Вот большой деревянный крест…
Михайло сел у могилы. Вспомнилось ему детство, мать, а потом похороны. Грубее и проще стал вокруг него мир после смерти матери. Часто обращался он мыслью к тому, что говорила когда-то мать, передавая сыну накопленную день за днем трудную жизненную науку и правду.
Чуть поскрипывают полозья саней. Недалеко уже баневский дом.
«…А от отца иначе, – думалось Михайле. – Жила бы мать – по-другому случилось. Мать легче угадала бы. А отец в сердце не почуял моей правоты и правды. И не потому, что сердце в нем недоброе, нет. Просто свое глаза ему застит. Не понимает отец того, что не на своем деле, на его дороге, не в силе окажусь. Отец-то крепок в своем стремлении; какой хотел, такой жизнь ему и вышла. А вот свою кровь-то и не признал».
– Когда же в путь? – спросил Михайлу Банев, отдавая ему паспорт.
– Этой ночью. Как все дома и на деревне уснут. До утра далеко уж успею уйти.
– Так. Правильно. Нечего медлить. Каргопольскому паспорт показывал?
– Да.
– Что он сказал?
– Сказал, что хороший сын у холмогорского попа Василия Дорофеева…

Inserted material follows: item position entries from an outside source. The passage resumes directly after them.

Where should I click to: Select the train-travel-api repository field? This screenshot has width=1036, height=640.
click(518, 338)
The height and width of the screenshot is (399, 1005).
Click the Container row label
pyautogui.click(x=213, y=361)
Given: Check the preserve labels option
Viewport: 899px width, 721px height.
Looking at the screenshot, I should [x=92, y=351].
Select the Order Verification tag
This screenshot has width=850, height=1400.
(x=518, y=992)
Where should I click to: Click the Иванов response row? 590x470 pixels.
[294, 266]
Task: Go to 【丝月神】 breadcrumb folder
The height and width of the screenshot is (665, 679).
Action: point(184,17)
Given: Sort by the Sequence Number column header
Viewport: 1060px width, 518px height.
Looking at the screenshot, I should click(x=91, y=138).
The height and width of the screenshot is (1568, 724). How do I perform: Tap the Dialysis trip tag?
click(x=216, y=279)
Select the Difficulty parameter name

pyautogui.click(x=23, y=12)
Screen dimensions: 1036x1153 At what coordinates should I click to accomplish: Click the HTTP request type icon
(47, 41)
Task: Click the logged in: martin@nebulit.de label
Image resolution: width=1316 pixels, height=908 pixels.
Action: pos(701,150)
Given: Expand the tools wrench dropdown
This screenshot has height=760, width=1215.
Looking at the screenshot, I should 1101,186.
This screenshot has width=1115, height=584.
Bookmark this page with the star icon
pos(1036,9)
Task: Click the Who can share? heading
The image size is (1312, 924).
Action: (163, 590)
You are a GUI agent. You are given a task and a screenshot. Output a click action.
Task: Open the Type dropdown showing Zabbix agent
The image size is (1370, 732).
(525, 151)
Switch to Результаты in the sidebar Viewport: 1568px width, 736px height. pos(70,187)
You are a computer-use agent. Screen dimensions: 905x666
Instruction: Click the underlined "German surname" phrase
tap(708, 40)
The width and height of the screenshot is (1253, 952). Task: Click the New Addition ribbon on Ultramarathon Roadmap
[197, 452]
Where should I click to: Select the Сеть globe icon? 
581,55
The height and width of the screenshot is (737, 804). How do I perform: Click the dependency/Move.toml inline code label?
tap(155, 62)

– Будто неплох, совсем неплох. И Постникову, стало быть, Каргопольский о крестьянстве уж не писал?
– Больше уж ни к чему.
– Дело.
Когда хлопнула за Михайлой дверь, Банев долго ходил по скрипевшим половицам, смотрел в окошко, садился к столу, опять вставал. На душе у него было тревожно.
Михайло вырос у него на глазах. Мальчик, совсем еще ребенок, бывал первым среди деревенских ребятишек. Кто мог ловчее влезть на высокую ель? Смелее сесть на невыезженную лошадь? Ночью пойти через заснеженное поле, когда встают с лёжек волчьи стаи? А позже, когда стал учиться, кто был понятливее его, смышленее? Кто лучше мог постоять за себя? Кто выдался всем: и умом, и смелостью?